Up in smoke: Cody Diehl

At age 14 Cody Diehl and his friends were bored. Bored of eighth grade, bored of youth, bored of doing the same old stuff. So they stole a cigarette from a friend’s mom. And then they thieved another. And another. They thought smoking was sophisticated, fun, cool, exciting, everything middle school was not. The best part: they relieved boredom with every drag.

“We’d be like ‘Oh we’re so buzzed. This is fun,’ and then the buzz would go away and we’d just sit there and go on with the rest of our day,” Diehl, senior, said. “Then after a while we started doing it more when we got more and more bored.”

Although scared to smoke at first, Diehl found that smoking had no immediate effect on his health, debunking his earlier suspicion that he would feel noticeably worse after a cigarette. When that notion proved false – he felt fine – Diehl decided he would take up smoking.

The initial buzz, a rush of blood accompanied by dizziness, sustained Diehl’s new found love of nicotine until freshman year when addiction kicked in, creating effects even better than the fading thrill.

“[Smoking] started relaxing me when I would get angry or just frantic about something,” Diehl said. “It keeps me calm, chills me out. I also like the look of it a whole lot.”

What pleased Diehl about smoking was not only the relief he felt, but the transformation he saw in himself. A previous critic of smoking, Diehl learned to appreciate the practice after taking it up.

“Everyone in my family except for my mom and dad smokes. I was always looking at them like ‘I’m not going to be the one doing that. I don’t want to [smoke],’” Diehl said. “Then once I tried it, I basically fell in love with it.”

But Diehl knows the pleasure of smoking does not come without both health and social drawbacks. As Diehl has not yet experienced smoking related health problems, he has not found the motivation to quit, but that does not mean he is not worried about the future.

“If I get a sore throat I start thinking ‘Uh oh I could be starting to get throat cancer.’ If I bite my tongue and it doesn’t stop swelling for a few days then I’m like ‘Uh oh maybe I have cancer in my tongue,’” Diehl said. “I just get really scared sometimes and I start freaking myself out about it. I’m not trying to end up dead or get cancer or anything.”

For Diehl that means quitting after high school or during his first year of college, as Diehl thinks it is better to quit sooner than later.

Socially, Diehl worries about the negative impacts his label as a ‘smoker’ has on him. Diehl feels that cigarettes sometimes hold him back from making better relationships with people who prematurely dislike smokers. But again, this annoyance is not enough to make Diehl quit.

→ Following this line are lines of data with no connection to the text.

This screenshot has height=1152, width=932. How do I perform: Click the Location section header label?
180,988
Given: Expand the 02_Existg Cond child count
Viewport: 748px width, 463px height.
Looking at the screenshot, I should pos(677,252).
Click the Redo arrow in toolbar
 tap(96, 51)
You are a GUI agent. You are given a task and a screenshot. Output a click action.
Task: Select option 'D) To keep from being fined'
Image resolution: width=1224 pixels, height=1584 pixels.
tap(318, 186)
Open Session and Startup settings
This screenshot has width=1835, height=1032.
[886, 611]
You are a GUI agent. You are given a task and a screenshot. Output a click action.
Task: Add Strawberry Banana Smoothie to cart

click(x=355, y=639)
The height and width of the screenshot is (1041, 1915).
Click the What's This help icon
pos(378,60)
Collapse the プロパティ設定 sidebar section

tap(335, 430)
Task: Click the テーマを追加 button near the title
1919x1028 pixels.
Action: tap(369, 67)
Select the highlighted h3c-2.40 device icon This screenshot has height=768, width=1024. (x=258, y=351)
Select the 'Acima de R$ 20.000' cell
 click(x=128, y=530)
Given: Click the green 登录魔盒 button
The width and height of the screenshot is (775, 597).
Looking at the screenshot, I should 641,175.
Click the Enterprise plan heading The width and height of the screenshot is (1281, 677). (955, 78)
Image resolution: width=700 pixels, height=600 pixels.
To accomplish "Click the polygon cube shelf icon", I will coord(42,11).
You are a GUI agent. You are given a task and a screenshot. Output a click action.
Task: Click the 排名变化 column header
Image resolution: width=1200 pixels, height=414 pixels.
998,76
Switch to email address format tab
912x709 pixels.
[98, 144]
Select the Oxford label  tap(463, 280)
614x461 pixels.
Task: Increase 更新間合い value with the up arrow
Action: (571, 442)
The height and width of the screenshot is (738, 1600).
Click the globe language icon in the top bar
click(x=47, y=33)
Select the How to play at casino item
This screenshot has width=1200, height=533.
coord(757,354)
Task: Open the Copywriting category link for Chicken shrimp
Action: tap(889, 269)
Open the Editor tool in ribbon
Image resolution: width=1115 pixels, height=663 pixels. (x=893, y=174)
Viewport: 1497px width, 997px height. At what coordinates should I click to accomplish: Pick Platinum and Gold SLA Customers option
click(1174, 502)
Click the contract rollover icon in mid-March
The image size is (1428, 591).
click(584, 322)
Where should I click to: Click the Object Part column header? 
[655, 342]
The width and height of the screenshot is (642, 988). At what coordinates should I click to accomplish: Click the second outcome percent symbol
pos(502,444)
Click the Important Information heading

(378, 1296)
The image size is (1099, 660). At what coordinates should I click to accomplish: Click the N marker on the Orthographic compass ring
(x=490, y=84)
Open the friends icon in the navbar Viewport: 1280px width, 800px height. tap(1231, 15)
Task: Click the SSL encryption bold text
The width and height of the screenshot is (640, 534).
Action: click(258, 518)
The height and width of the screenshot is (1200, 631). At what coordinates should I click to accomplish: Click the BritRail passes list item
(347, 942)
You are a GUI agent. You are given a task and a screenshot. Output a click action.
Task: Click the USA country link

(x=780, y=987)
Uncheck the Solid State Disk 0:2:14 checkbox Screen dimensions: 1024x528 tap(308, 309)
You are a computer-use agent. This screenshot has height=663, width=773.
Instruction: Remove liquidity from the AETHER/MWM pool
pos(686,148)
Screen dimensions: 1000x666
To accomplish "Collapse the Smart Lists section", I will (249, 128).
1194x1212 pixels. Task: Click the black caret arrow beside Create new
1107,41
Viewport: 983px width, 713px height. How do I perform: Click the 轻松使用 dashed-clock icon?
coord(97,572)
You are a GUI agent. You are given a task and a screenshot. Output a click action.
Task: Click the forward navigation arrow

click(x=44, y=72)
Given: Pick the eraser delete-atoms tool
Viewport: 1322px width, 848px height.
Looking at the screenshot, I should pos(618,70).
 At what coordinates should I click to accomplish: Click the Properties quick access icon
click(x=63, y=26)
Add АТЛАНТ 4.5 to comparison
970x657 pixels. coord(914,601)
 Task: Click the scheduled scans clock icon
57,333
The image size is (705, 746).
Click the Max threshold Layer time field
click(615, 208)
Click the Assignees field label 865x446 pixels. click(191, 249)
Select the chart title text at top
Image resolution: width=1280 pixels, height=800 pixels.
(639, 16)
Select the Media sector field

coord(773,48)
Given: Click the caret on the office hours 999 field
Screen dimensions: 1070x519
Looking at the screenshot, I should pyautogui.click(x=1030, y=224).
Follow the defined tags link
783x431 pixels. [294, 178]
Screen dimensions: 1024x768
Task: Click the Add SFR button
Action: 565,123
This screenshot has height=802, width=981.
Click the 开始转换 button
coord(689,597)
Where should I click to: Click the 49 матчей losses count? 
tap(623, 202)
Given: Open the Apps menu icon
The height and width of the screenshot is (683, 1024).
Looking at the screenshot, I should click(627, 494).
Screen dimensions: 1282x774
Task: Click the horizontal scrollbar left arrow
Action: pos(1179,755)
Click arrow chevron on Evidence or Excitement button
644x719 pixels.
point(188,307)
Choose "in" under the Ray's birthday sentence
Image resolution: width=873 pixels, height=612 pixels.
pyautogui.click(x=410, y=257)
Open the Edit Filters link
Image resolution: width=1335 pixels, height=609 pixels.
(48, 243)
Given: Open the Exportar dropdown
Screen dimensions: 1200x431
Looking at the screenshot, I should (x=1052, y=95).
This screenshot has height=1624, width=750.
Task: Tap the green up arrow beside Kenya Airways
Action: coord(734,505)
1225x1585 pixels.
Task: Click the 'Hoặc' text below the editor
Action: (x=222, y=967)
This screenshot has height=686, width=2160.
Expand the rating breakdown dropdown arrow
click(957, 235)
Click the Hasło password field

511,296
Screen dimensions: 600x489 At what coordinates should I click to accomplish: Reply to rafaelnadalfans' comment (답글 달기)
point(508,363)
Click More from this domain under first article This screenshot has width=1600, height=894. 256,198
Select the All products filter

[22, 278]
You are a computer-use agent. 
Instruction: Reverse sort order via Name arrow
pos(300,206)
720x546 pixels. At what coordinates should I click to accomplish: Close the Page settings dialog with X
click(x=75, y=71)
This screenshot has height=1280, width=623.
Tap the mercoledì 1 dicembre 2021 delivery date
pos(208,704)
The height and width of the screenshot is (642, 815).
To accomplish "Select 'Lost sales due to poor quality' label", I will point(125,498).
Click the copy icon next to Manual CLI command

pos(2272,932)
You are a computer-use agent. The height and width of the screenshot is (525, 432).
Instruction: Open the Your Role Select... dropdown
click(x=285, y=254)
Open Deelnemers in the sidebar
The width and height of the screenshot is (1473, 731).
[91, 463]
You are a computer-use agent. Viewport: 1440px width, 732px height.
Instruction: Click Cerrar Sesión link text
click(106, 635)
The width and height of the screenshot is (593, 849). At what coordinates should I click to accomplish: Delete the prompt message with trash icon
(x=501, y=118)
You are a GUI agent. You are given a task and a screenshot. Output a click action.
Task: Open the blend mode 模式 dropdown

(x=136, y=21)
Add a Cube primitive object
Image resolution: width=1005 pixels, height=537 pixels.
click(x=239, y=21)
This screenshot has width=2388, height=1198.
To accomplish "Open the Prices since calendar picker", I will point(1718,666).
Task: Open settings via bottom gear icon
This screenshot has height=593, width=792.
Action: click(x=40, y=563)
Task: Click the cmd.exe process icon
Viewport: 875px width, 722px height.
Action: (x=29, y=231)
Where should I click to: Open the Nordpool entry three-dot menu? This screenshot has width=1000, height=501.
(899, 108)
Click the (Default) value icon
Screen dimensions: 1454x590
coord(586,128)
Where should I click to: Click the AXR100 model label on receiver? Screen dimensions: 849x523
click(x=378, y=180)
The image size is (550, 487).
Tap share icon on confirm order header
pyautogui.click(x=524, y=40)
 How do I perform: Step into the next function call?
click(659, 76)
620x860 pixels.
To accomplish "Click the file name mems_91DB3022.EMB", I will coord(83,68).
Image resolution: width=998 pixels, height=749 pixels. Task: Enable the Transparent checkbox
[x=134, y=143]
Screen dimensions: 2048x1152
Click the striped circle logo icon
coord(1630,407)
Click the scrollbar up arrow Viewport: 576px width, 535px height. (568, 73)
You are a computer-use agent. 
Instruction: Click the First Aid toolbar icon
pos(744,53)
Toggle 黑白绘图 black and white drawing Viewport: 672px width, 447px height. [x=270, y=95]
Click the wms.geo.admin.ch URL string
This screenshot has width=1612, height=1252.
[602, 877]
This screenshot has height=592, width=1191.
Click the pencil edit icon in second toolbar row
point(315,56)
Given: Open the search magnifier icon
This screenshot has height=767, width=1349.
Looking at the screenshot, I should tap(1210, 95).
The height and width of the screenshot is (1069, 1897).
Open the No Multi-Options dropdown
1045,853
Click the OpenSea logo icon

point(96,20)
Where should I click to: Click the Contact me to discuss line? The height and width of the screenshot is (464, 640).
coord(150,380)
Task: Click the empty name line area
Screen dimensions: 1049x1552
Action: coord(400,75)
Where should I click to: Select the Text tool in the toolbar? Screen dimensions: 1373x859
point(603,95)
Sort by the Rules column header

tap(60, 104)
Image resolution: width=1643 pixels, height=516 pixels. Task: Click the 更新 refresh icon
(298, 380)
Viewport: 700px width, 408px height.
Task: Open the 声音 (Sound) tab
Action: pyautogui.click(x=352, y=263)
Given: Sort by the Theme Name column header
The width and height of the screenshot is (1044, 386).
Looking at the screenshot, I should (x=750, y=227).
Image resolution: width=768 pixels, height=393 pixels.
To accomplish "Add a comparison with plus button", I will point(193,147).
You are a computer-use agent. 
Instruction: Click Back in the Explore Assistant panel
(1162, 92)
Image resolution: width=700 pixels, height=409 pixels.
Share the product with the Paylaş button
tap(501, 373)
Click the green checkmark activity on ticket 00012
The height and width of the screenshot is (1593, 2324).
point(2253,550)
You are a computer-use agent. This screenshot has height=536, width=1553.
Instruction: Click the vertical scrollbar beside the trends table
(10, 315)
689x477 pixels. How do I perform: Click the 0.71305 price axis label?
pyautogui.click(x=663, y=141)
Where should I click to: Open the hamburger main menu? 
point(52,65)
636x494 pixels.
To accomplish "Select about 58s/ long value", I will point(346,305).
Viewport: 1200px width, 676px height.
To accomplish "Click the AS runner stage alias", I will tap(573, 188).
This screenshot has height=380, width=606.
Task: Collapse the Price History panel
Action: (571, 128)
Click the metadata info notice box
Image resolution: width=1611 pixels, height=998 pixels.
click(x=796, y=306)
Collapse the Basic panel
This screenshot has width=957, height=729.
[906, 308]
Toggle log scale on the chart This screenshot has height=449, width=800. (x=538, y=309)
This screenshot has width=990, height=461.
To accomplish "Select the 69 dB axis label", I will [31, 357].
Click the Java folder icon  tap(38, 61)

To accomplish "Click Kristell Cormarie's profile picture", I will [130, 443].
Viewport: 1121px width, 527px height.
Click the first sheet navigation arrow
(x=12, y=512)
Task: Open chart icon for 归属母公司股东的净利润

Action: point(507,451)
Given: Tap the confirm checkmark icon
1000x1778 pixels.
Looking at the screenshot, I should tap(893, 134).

Diehl may not recommend smoking, but for now he is balancing the negatives of cigarettes with the positives.
“I could’ve saved a whole lot of money if I never started smoking. I did it as something to do and then it turned into a dependency,” Diehl said. “But, it hasn’t really hurt me yet. I just enjoy it. I like having that feeling; I like having something I can depend on.”